Work to complete:
The lines needed are those below that contain the word "Given"; copy each one.

Data shown:
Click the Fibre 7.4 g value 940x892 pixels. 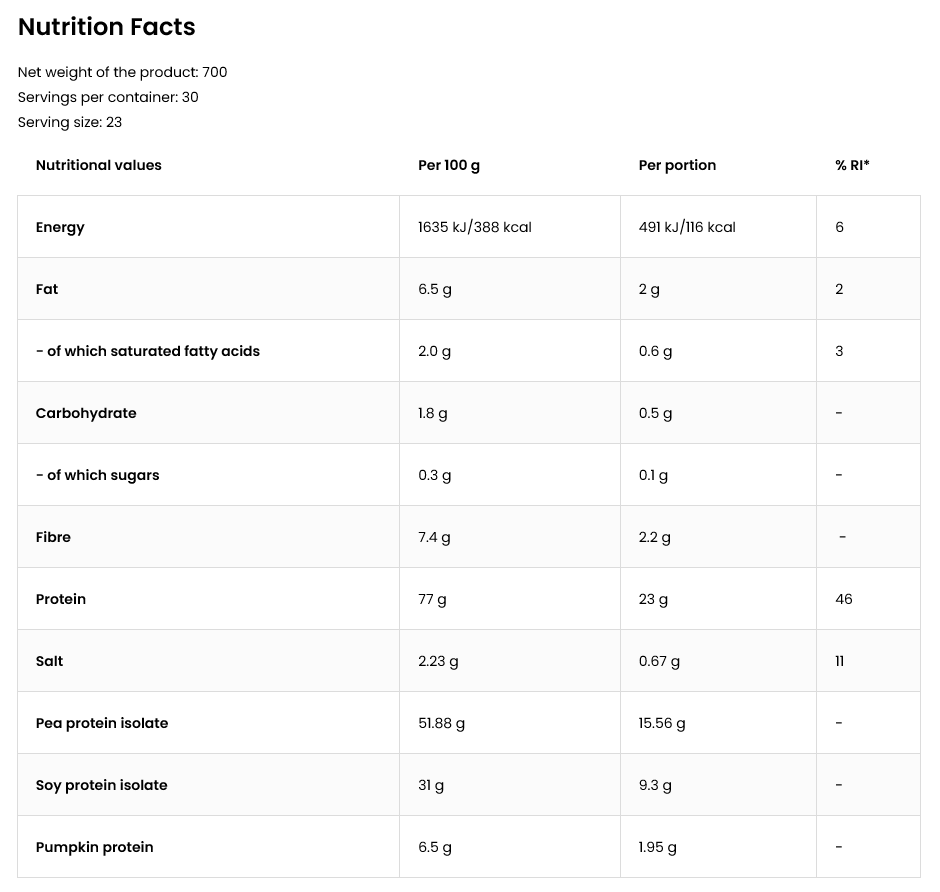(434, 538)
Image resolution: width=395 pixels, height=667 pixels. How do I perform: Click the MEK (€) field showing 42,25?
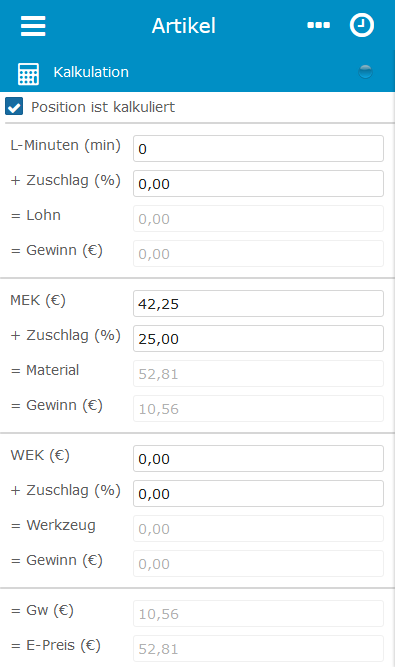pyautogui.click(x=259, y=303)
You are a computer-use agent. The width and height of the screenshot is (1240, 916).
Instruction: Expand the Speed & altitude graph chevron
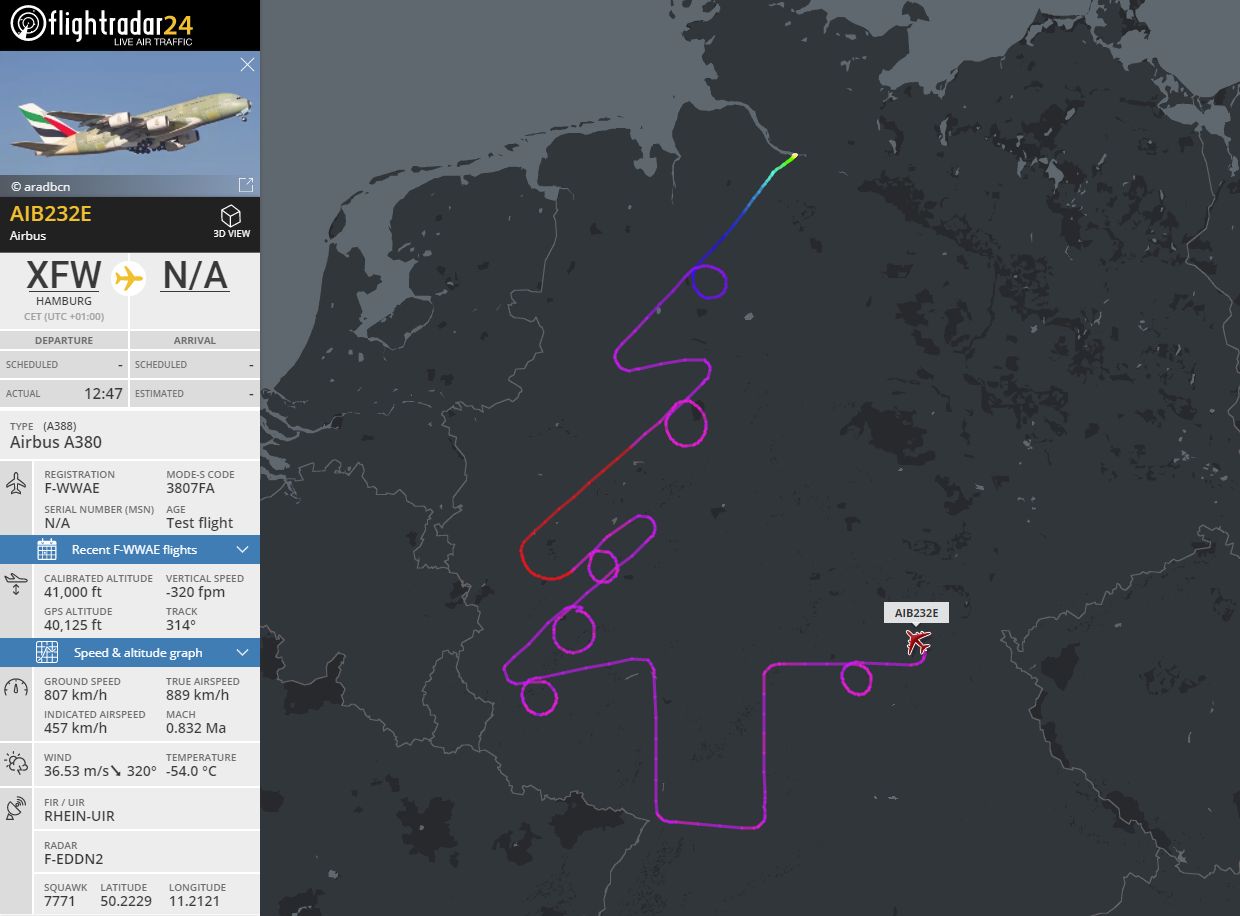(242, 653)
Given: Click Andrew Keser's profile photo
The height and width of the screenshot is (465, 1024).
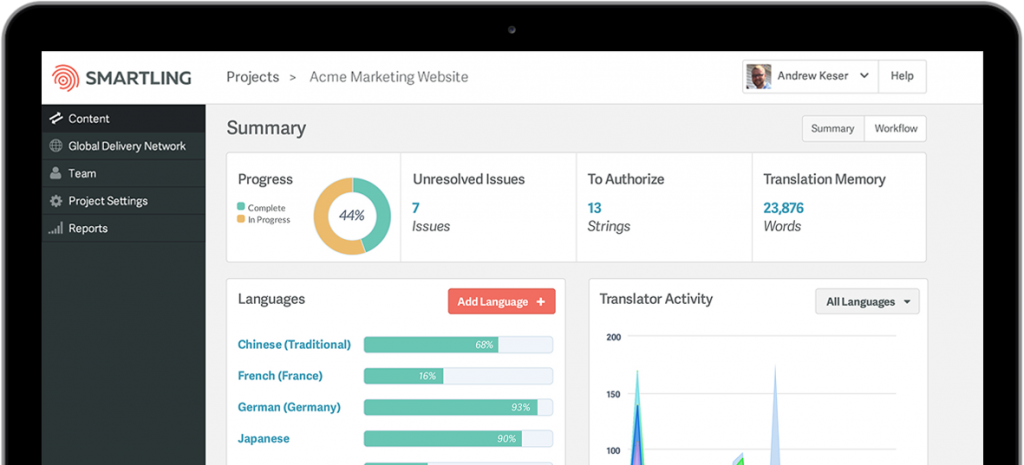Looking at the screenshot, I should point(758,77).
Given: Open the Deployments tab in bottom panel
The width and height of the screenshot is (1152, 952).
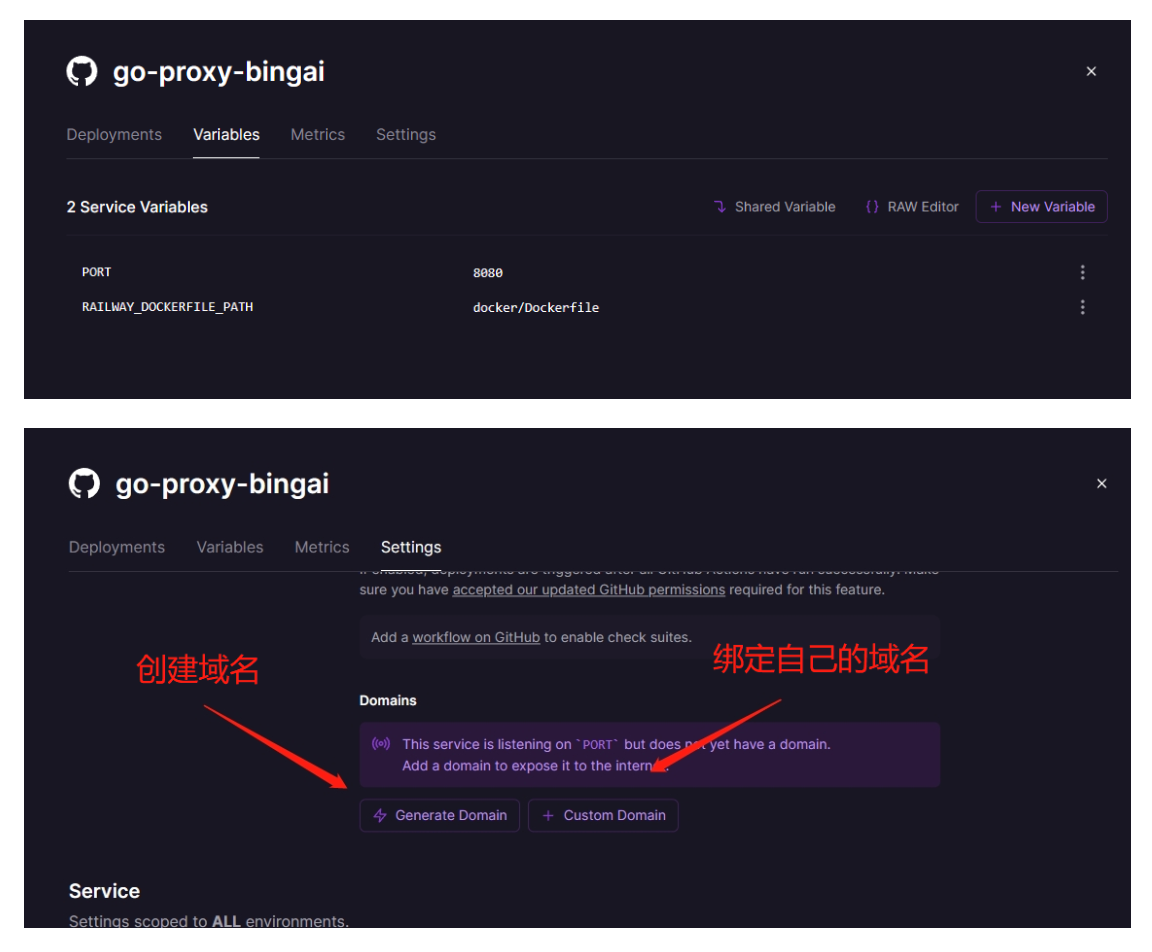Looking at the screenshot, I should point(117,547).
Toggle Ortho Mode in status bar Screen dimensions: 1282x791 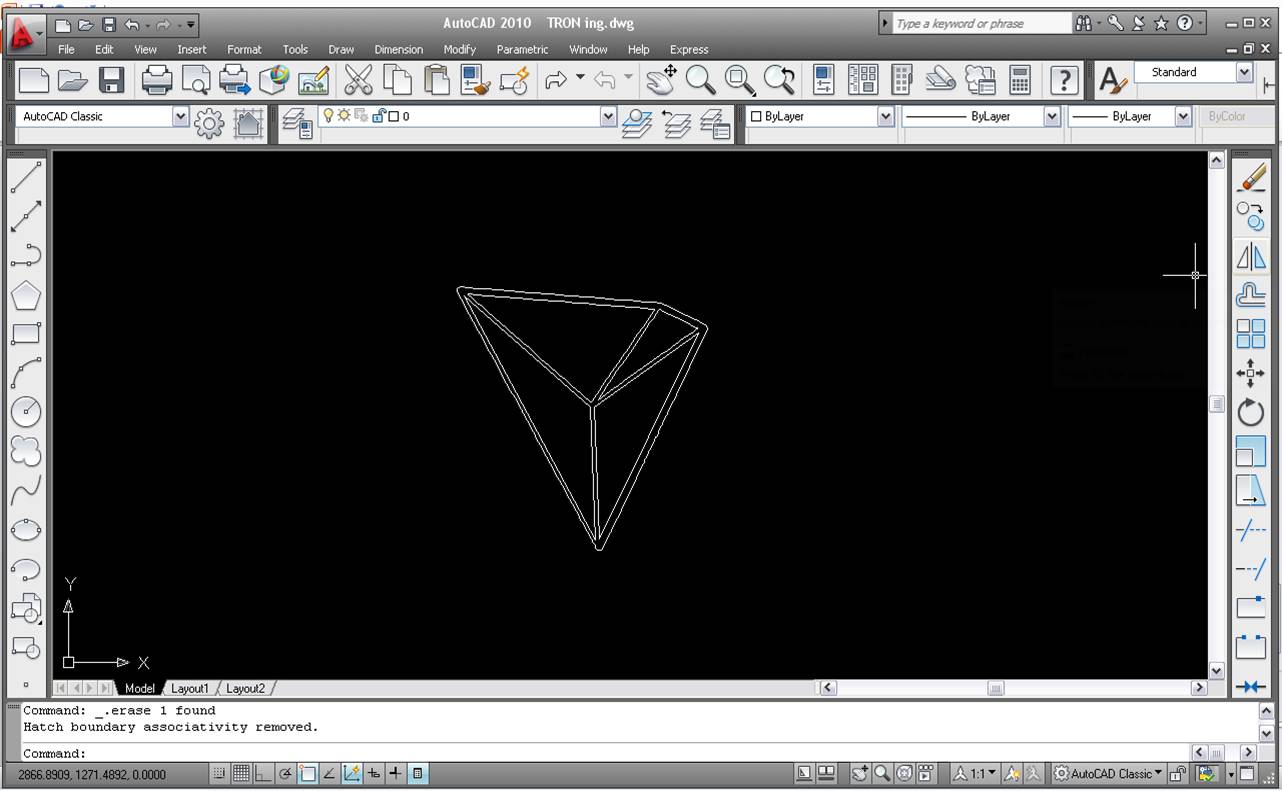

Result of this exercise:
Given: Click Andrew Keser's profile photo
Given: Open the Deployments tab in bottom panel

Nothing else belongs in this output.